Expanding the toolbox
While success in the clinic would be a major victory for these pioneering in vivo CAR T cells, leaders in the field agree that the current iteration is unlikely to be the final version of these drugs. “The first-to-market may not always be the best,” Kwong said.
Larson’s team at Umoja is thinking about how to refine the payload — the genetic constructs delivered by the vector to the T cells — and how to build combinatorial approaches that could help T cells target multiple proteins on cancer cells. They also plan on building newer generations of RACR to keep increasing the potency of the cancer-fighting T cells.
Interius is also working on improvements to their system to make it longer-lasting and effective at a lower dose. “In the next few years, we will be looking to make the original concepts even better,” Johnson said.
Another looming target for companies is to go beyond blood cancers and treat solid tumors. So far, CAR T cells targeting solid tumors have repeatedly underperformed, Kwong said. One explanation is that there isn’t a single protein that a CAR can be designed to target as solid tumors often have diverse protein markers and it’s hard to find a marker that doesn’t lead to off-target side effects.
Another challenge in this area is the tumor microenvironment: the set of cellular defenses that have evolved in the space around the tumor to protect and sustain it. The tumor microenvironment can create physical and chemical barriers that prevent T cells from reaching the tumor or make the tumor cells more resistant to attack. Many companies are working on creative solutions to this challenge, such as combining CAR T cells with drugs that target the tumor microenvironment, or engineering CAR T cells to produce molecules that can break down those defenses.
For now, scientists are watching closely to see if the first in vivo CAR T cells prove their mettle in human patients. If they do, it could open the door to a new generation of immunotherapies that are more accessible, more flexible, and more powerful weapons against cancer.
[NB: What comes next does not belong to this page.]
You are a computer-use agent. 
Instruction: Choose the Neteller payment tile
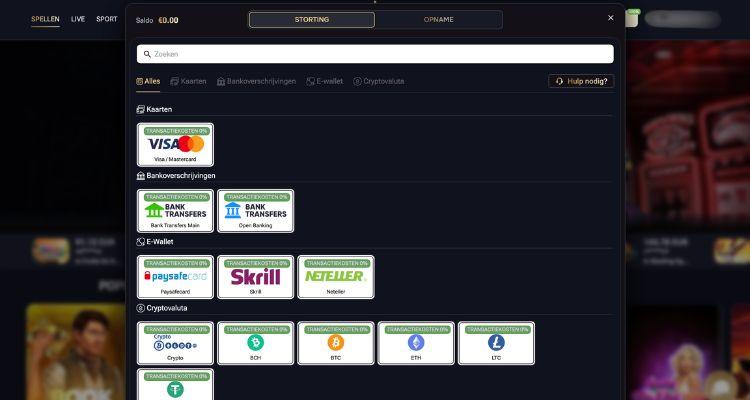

Editor's Note: An earlier version of this story incorrectly attributed the following quote to Ryan Larson: "We’ve seen no safety signals in either our animal models or in our humans ... But that doesn’t mean it’s not going to happen tomorrow. That’s what keeps me up at night, if anything.” That quote was said by Phil Johnson, and the story was updated on 8/28/25.
References
- Cappell, K.M. & Kochenderfer, J.N. Long-term outcomes following CAR T cell therapy: what we know so far. Nat Rev Clin Oncol 20, 359–371 (2023).
- Di, M. et al. Costs of care during chimeric antigen receptor T-cell therapy in relapsed or refractory B-cell lymphomas. JNCI Cancer Spectr 8, pkae059 (2024).
- Odstrcil, M.S. et al. Access to CAR T-cell therapy: Focus on diversity, equity and inclusion. Blood Rev 63, 101136 (2024).
- Aranda-Orgilles, B. et al. Preclinical Evidence of an Allogeneic Dual CD20xCD22 CAR to Target a Broad Spectrum of Patients with B-cell Malignancies. Cancer Immunol Res 11, 946-961 (2023).
- Depil, S. et al. ‘Off-the-shelf’ allogeneic CAR T cells: development and challenges. Nat Rev Drug Discov 19, 185-199 (2020).
- Hunter, T.L. et al. In vivo CAR T cell generation to treat cancer and autoimmune disease. Science 388, 1311-1317 (2025).
- Andorko, J.I. et al. Targeted in vivo delivery of genetic medicines utilizing an engineered lentiviral vector platform results in CAR T and NK cell generation. Mol Ther (2025).
- Michels, K.R. et al. Preclinical proof of concept for VivoVec, a lentiviral-based platform for in vivo CAR T-cell engineering. J Immunother Cancer 11, e006292 (2023).